Pixel coordinate grounding data:
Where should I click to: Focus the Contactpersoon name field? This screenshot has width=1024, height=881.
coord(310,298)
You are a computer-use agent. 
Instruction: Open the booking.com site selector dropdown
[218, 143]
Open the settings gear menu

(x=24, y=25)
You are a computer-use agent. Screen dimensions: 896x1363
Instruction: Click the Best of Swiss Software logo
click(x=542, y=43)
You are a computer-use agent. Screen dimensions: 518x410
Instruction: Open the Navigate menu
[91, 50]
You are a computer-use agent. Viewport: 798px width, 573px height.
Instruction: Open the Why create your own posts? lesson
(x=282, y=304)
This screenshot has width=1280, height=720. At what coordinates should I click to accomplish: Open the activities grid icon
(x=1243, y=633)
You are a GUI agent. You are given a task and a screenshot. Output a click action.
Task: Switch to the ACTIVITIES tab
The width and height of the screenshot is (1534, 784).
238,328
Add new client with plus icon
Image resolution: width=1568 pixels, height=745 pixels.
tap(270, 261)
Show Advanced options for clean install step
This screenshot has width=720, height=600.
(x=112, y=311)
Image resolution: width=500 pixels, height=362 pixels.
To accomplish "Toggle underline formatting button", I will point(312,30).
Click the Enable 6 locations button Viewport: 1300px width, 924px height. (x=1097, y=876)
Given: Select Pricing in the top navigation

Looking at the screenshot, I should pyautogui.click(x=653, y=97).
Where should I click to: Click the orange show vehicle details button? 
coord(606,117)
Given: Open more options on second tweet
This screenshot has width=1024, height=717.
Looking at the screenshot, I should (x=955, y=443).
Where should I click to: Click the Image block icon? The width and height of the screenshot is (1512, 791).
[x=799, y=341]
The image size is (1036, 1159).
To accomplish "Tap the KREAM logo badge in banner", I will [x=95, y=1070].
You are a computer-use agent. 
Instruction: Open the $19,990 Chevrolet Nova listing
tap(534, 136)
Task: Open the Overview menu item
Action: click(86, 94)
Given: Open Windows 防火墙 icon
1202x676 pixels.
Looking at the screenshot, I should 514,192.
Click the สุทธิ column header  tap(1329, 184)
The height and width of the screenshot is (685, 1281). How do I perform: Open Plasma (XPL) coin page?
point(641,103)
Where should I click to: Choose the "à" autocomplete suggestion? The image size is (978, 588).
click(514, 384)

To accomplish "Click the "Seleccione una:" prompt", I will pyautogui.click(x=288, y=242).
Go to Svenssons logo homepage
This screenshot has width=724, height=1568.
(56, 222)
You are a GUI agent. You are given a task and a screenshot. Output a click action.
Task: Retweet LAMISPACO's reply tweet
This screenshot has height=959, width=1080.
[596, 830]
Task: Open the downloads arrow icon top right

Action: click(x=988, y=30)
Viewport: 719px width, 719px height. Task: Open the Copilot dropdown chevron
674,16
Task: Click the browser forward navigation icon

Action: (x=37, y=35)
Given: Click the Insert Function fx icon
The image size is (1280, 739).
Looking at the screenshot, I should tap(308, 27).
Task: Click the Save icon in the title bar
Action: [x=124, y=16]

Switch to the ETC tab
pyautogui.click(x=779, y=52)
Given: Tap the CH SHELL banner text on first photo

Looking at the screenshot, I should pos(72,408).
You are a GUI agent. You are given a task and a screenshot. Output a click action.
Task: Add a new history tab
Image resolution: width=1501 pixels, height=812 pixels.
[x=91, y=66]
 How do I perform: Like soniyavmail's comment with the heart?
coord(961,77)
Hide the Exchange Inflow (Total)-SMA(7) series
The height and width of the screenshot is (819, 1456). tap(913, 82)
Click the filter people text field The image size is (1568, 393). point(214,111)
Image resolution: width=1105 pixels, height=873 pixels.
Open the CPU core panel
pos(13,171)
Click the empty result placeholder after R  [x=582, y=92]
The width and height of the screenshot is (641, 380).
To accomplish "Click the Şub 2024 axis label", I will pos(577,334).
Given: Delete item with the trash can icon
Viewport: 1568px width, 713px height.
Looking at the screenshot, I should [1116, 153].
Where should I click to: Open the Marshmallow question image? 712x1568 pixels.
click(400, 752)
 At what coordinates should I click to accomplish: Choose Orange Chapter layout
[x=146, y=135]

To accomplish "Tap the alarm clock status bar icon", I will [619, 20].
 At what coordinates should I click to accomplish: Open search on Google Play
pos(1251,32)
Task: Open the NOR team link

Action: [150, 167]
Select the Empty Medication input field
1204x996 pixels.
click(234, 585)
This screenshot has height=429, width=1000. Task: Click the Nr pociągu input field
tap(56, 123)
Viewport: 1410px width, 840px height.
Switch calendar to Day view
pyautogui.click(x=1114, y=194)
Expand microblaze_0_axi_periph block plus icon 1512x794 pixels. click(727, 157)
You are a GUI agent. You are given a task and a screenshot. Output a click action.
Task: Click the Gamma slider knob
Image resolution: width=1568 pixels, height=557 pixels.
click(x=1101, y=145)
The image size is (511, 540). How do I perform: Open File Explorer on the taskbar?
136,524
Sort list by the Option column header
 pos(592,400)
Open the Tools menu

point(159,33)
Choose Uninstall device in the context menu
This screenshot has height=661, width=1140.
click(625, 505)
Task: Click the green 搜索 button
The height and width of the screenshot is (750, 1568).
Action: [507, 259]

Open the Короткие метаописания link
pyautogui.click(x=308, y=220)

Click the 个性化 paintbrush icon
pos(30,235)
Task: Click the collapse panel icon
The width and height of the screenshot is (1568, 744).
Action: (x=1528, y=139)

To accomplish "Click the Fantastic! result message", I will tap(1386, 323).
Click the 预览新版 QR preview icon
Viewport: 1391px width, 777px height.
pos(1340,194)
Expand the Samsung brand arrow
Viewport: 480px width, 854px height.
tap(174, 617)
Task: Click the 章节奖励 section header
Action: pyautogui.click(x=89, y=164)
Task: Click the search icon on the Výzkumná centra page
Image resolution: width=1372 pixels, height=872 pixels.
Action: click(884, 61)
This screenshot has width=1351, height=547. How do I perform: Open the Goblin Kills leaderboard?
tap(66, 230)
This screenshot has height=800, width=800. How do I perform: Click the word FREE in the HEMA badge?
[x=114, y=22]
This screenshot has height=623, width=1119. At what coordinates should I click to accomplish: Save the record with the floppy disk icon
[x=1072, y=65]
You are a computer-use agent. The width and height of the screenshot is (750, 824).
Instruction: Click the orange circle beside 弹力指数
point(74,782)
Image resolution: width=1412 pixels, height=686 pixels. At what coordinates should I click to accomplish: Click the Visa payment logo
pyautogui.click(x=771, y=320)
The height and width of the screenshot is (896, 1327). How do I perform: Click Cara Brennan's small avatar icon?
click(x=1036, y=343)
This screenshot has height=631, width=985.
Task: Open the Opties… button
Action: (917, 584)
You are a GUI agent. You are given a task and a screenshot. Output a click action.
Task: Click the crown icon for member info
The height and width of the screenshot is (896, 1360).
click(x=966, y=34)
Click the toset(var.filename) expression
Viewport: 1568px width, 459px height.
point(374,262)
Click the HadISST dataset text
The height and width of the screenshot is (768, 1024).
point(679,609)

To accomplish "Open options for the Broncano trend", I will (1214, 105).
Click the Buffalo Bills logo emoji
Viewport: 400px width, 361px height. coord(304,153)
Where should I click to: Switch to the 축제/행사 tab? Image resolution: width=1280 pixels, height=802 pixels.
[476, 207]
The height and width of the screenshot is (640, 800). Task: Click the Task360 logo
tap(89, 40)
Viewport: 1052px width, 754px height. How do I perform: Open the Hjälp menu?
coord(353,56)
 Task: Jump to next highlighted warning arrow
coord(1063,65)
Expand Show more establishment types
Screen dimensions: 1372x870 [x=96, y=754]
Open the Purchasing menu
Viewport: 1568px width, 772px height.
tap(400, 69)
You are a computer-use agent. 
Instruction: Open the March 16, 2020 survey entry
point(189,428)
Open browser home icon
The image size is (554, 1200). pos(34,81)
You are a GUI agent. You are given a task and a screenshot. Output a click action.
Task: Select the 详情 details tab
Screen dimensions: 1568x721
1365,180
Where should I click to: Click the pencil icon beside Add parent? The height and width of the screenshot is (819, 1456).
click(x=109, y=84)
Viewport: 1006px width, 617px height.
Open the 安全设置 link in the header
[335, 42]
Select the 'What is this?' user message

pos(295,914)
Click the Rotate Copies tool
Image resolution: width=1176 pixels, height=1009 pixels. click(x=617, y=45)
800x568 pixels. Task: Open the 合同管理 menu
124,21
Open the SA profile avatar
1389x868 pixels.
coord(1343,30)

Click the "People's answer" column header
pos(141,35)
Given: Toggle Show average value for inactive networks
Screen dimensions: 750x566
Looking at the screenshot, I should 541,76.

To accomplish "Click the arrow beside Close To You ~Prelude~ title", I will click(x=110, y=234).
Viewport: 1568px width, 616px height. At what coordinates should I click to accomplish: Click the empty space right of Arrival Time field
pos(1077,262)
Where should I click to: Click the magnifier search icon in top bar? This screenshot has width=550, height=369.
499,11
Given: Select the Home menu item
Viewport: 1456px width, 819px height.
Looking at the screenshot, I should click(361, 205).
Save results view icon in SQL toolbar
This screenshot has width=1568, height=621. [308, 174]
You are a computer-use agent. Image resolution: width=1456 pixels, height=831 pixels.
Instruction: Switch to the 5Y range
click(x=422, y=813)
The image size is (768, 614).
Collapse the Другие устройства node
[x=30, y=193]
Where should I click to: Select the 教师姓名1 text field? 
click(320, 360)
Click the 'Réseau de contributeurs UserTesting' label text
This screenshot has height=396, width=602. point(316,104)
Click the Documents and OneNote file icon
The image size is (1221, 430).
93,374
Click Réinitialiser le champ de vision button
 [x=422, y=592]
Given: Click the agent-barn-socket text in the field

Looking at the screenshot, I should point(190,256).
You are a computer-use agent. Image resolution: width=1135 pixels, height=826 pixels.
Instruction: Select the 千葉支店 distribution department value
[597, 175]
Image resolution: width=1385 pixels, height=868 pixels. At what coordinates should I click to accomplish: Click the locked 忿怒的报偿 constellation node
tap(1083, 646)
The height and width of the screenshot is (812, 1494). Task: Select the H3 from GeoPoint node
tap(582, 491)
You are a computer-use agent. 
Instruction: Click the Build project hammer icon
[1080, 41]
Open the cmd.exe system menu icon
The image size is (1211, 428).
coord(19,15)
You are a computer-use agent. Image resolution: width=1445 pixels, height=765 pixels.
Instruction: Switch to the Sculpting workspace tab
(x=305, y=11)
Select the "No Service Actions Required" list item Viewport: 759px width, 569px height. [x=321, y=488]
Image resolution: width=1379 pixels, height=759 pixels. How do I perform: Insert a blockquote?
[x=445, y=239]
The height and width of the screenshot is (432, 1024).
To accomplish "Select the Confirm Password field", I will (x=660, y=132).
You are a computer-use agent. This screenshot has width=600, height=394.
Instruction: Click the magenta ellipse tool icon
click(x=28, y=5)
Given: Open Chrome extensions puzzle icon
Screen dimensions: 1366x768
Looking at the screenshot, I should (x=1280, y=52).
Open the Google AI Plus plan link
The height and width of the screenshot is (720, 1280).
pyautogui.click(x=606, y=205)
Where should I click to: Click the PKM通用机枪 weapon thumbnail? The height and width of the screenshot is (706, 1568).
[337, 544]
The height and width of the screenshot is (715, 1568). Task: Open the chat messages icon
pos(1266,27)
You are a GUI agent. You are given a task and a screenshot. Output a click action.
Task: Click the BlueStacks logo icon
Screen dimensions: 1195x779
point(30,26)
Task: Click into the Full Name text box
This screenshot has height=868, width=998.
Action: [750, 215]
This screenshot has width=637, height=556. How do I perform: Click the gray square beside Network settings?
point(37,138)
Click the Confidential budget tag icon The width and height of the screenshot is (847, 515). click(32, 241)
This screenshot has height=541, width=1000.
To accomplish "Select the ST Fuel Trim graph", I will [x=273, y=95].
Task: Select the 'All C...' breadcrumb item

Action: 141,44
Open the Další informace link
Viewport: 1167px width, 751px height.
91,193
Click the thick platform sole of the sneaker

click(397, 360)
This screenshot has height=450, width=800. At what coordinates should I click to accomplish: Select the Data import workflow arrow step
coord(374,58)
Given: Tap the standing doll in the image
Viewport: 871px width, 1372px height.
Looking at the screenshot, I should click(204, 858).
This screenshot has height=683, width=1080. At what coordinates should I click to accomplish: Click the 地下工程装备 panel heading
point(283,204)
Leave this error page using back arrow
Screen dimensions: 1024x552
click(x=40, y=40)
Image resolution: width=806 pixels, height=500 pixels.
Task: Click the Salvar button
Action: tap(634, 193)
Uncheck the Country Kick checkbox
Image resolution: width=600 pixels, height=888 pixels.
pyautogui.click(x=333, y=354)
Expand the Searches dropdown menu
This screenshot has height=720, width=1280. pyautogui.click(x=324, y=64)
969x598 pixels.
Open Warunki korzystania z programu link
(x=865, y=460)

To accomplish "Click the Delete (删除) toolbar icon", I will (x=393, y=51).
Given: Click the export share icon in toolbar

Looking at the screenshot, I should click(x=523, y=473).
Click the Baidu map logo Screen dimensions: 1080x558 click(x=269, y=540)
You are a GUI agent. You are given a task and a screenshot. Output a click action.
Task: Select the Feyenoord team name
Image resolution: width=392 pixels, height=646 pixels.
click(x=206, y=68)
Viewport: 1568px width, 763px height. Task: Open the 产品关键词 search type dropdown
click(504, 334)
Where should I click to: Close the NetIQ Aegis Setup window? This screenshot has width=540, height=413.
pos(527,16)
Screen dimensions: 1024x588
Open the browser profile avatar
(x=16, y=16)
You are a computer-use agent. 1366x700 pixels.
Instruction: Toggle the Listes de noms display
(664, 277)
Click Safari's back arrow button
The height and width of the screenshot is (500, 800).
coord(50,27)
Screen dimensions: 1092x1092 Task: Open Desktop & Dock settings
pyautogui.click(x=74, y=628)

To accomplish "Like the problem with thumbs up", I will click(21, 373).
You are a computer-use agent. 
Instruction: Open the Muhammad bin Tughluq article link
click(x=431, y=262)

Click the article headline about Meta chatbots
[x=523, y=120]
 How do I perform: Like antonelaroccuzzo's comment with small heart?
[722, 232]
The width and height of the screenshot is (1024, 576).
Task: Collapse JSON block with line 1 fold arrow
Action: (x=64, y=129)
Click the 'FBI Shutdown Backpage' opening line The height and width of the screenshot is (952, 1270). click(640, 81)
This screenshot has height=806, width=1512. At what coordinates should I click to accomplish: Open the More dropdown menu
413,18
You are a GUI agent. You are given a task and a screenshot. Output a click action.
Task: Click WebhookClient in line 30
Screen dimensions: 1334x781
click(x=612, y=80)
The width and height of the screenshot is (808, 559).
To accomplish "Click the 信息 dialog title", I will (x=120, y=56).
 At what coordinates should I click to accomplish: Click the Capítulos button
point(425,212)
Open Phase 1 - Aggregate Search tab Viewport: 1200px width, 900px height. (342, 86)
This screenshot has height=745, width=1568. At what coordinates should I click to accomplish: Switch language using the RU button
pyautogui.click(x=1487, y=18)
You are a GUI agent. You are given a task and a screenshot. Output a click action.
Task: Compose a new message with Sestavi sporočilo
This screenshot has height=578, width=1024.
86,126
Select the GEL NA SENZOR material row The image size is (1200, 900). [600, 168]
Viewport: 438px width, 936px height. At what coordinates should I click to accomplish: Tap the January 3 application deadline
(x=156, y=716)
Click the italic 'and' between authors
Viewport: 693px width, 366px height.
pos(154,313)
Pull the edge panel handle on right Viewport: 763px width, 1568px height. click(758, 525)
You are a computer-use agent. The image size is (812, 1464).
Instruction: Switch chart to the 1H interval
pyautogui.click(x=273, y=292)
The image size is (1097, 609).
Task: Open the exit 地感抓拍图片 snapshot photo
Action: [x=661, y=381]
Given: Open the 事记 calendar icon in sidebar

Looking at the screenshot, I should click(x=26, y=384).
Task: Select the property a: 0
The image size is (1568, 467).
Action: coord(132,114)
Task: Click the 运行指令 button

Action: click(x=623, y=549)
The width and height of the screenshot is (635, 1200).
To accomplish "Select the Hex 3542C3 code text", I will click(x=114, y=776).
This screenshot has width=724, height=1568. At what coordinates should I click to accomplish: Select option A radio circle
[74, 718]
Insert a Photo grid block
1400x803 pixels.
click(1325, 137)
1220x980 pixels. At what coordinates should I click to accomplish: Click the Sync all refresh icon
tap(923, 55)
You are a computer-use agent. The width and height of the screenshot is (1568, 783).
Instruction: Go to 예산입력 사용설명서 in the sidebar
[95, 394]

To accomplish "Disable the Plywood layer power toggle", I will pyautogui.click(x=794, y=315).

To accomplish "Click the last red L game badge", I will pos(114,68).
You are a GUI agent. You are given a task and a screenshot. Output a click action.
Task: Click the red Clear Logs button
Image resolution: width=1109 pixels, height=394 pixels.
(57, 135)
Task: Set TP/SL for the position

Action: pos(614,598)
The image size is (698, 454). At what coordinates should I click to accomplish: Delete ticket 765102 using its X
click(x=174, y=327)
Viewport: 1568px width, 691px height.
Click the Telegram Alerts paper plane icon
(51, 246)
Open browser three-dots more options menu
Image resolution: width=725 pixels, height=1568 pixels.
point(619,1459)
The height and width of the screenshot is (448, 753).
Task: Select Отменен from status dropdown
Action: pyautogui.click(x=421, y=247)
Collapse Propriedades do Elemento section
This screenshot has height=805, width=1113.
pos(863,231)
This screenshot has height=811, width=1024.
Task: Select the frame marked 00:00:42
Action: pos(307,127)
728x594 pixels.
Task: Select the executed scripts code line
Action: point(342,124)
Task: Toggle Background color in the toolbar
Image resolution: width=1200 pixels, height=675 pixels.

▶ [WHAT THIS TASK INVOLVES]: When you answer, output each line of the data exactly as given, from its first line up to and including the one with "You are a computer-use agent. Viewport: 798px".

▶ [SOLUTION]:
Where should I click to: Focus the Contactpersoon name field? This screenshot has width=1024, height=881.
coord(310,298)
You are a computer-use agent. 
Instruction: Open the booking.com site selector dropdown
[218, 143]
Open the settings gear menu

(x=24, y=25)
You are a computer-use agent. Screen dimensions: 896x1363
Instruction: Click the Best of Swiss Software logo
click(x=542, y=43)
You are a computer-use agent. Screen dimensions: 518x410
Instruction: Open the Navigate menu
[91, 50]
You are a computer-use agent. Viewport: 798px width, 573px height.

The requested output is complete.